ACTIVITY:
Each line from the one containing "Collapse the How" through the last line of the data below is to be written out verbatim, and nothing more.

MATERIAL SUPPLIED:
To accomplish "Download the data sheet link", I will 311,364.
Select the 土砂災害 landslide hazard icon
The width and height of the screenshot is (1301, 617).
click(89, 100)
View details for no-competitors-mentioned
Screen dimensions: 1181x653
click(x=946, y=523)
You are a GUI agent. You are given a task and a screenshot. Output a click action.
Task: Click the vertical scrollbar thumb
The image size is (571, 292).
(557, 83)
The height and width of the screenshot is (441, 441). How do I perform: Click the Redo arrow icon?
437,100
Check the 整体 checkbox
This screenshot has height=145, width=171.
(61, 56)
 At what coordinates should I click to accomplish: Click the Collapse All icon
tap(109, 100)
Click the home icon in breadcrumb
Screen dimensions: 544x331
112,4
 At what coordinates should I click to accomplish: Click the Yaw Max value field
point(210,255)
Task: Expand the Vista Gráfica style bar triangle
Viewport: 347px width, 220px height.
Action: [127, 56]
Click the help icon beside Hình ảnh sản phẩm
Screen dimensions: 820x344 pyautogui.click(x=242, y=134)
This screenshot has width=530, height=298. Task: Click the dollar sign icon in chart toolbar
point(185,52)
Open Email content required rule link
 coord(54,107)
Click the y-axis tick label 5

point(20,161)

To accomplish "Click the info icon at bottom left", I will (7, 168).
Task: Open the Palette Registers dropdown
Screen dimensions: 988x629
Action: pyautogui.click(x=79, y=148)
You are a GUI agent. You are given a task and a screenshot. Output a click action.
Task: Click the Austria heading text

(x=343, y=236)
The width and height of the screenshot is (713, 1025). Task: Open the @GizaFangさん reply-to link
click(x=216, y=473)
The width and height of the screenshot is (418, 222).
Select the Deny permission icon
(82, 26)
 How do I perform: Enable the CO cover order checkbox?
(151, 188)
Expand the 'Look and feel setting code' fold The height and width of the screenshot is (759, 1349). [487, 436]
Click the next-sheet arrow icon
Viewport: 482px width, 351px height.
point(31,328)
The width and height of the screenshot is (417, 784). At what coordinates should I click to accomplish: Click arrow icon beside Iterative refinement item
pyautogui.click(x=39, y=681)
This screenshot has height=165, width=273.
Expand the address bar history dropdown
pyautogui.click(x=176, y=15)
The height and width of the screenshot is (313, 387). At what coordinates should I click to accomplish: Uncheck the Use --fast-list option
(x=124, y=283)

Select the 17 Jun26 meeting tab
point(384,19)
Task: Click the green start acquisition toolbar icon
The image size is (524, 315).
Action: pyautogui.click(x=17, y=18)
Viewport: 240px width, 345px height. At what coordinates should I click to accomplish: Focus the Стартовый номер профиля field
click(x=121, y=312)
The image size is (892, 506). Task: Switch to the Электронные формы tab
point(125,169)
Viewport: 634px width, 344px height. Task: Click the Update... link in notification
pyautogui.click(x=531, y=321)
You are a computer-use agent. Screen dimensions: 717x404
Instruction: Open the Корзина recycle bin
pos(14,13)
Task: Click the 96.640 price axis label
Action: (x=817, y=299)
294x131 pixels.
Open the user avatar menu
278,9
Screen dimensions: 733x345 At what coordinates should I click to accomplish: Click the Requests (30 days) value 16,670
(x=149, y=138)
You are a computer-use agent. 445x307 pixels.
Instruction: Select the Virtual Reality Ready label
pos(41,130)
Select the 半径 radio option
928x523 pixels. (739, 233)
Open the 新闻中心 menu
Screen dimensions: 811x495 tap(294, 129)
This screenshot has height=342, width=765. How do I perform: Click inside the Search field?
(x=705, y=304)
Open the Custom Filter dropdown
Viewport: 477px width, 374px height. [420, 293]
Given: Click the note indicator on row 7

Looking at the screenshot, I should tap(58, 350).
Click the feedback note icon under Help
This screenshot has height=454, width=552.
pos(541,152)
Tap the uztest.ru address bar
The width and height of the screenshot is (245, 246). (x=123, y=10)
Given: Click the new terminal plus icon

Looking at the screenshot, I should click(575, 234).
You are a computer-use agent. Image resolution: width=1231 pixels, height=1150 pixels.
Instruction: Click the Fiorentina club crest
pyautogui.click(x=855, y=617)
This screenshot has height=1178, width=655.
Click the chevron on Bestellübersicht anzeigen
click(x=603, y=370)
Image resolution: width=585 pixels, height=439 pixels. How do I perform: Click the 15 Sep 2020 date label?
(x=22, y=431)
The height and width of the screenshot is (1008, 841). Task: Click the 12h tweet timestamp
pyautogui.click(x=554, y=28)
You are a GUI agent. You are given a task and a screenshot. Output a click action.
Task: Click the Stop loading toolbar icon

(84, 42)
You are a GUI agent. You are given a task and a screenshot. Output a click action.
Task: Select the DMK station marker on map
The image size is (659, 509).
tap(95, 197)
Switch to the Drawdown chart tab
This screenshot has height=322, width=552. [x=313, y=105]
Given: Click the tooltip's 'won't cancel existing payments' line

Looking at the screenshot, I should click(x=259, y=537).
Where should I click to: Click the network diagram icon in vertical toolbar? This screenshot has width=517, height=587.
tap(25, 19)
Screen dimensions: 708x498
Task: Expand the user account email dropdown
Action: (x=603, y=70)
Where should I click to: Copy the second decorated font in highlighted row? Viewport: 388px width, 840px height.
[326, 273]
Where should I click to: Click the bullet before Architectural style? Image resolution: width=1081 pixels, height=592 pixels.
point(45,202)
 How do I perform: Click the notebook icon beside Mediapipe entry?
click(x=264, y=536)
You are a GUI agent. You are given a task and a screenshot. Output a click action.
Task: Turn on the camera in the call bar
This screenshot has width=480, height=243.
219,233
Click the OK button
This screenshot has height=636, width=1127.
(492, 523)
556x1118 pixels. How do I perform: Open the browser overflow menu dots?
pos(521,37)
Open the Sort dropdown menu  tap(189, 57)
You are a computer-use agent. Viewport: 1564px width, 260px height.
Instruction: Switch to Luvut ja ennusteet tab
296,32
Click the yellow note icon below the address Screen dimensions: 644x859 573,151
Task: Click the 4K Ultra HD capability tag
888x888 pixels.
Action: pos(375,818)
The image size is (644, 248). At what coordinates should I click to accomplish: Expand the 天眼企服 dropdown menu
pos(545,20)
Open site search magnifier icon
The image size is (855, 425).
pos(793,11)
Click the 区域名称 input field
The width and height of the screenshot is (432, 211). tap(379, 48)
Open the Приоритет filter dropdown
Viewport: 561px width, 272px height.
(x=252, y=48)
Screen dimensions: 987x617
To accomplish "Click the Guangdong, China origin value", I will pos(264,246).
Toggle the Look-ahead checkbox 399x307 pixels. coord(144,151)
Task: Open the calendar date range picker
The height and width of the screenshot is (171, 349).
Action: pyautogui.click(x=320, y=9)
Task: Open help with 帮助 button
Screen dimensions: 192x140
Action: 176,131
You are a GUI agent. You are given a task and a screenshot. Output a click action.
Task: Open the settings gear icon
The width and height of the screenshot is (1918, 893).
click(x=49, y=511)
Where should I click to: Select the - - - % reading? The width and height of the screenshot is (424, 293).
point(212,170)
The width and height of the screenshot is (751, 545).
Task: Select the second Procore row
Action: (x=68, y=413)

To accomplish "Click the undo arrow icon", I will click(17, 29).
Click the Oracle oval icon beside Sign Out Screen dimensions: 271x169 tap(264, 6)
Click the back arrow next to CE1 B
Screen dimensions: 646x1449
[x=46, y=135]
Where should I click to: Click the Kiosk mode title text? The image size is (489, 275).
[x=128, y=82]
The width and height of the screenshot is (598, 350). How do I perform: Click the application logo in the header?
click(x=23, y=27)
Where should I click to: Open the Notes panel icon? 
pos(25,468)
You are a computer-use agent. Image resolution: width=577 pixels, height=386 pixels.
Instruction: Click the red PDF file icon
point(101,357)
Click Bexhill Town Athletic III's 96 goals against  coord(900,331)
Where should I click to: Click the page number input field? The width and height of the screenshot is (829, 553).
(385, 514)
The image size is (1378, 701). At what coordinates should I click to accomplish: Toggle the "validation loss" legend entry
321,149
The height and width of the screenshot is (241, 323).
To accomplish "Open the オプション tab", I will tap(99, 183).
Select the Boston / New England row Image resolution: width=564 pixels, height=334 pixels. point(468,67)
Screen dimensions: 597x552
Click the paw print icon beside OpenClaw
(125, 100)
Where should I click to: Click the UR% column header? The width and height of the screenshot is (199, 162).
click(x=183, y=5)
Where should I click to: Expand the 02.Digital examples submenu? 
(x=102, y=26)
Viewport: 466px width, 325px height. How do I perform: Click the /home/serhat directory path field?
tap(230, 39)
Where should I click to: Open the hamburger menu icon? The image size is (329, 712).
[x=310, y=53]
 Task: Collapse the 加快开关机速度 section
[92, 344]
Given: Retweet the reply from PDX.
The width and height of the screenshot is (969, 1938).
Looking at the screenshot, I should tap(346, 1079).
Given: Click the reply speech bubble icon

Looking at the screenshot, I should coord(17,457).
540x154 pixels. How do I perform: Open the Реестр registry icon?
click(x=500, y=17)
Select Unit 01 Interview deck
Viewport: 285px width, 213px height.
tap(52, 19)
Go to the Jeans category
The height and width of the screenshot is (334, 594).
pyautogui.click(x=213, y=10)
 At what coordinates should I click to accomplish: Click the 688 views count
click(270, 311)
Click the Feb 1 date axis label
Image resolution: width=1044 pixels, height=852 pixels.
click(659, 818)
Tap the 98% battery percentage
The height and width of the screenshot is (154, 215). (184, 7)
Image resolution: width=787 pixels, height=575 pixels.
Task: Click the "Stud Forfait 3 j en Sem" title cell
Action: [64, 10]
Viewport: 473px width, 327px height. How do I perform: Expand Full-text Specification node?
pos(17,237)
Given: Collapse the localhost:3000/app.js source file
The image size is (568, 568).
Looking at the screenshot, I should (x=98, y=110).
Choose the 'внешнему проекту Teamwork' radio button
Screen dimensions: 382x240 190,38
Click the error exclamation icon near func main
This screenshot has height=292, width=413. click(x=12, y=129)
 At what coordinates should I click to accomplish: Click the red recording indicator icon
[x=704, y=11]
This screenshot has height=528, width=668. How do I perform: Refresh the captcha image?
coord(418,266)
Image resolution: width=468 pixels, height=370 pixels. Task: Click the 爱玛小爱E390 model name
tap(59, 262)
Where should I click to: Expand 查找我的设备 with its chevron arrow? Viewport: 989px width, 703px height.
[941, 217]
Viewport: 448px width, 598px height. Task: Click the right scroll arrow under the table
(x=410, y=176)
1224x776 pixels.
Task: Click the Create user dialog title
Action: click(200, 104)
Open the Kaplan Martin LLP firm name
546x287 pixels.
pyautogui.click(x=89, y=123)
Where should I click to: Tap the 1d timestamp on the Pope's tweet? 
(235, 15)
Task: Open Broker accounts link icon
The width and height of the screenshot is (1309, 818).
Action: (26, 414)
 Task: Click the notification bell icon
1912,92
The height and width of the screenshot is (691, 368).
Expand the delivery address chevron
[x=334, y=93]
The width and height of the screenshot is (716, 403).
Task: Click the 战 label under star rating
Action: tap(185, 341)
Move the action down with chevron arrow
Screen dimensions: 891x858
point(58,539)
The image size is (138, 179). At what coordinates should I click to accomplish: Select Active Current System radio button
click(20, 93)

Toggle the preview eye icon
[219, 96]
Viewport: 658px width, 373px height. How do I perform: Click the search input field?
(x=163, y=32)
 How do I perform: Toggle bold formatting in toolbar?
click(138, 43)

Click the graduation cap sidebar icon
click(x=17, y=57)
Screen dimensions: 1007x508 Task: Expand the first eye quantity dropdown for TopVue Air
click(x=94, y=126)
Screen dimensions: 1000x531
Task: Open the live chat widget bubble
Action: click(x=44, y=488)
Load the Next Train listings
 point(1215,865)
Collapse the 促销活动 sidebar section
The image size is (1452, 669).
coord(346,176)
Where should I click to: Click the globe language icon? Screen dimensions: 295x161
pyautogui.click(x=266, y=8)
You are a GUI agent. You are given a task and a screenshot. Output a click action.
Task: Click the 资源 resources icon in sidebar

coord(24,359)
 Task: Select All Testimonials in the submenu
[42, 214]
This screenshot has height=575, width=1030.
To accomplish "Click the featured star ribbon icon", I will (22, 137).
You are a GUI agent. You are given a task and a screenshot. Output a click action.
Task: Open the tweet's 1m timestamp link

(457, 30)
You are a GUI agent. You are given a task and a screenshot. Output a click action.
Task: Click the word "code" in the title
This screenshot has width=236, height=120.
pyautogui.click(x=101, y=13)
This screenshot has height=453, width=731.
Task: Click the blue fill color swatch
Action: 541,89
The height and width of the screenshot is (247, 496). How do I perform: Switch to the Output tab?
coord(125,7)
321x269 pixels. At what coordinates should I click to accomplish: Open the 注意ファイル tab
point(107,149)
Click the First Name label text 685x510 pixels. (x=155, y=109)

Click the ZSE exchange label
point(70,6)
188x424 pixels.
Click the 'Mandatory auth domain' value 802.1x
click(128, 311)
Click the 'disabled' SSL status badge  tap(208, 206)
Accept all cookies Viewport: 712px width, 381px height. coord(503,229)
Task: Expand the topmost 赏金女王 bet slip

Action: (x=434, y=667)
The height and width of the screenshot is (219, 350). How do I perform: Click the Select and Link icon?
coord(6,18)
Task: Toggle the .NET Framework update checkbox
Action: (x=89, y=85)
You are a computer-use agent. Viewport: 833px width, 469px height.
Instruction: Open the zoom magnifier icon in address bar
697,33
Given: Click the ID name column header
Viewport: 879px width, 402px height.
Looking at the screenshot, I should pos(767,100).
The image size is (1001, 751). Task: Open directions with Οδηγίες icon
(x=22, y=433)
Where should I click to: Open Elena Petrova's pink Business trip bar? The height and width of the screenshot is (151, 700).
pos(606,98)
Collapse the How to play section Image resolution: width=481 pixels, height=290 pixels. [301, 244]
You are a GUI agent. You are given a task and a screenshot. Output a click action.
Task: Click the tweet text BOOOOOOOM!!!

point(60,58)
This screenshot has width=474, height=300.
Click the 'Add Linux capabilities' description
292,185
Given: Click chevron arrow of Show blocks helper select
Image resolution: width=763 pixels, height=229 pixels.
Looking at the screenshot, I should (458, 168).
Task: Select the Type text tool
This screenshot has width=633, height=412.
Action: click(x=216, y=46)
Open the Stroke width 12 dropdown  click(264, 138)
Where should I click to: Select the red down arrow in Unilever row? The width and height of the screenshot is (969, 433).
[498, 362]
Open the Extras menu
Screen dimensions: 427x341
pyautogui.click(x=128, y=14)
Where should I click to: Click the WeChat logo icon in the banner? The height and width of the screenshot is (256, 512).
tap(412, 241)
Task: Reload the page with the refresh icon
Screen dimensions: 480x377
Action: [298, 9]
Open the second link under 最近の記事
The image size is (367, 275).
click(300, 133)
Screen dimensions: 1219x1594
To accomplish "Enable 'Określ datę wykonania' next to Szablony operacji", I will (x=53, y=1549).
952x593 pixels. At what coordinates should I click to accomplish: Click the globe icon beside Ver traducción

OUTPUT:
Collapse the How to play section Image resolution: width=481 pixels, height=290 pixels. [301, 244]
You are a GUI agent. You are given a task and a screenshot. Output a click action.
Task: Click the tweet text BOOOOOOOM!!!

point(60,58)
This screenshot has width=474, height=300.
Click the 'Add Linux capabilities' description
292,185
Given: Click chevron arrow of Show blocks helper select
Image resolution: width=763 pixels, height=229 pixels.
Looking at the screenshot, I should (458, 168).
Task: Select the Type text tool
This screenshot has width=633, height=412.
Action: click(x=216, y=46)
Open the Stroke width 12 dropdown  click(264, 138)
Where should I click to: Select the red down arrow in Unilever row? The width and height of the screenshot is (969, 433).
[498, 362]
Open the Extras menu
Screen dimensions: 427x341
pyautogui.click(x=128, y=14)
Where should I click to: Click the WeChat logo icon in the banner? The height and width of the screenshot is (256, 512).
tap(412, 241)
Task: Reload the page with the refresh icon
Screen dimensions: 480x377
Action: [298, 9]
Open the second link under 最近の記事
The image size is (367, 275).
click(300, 133)
Screen dimensions: 1219x1594
To accomplish "Enable 'Określ datę wykonania' next to Szablony operacji", I will (x=53, y=1549).
952x593 pixels. At what coordinates should I click to accomplish: Click the globe icon beside Ver traducción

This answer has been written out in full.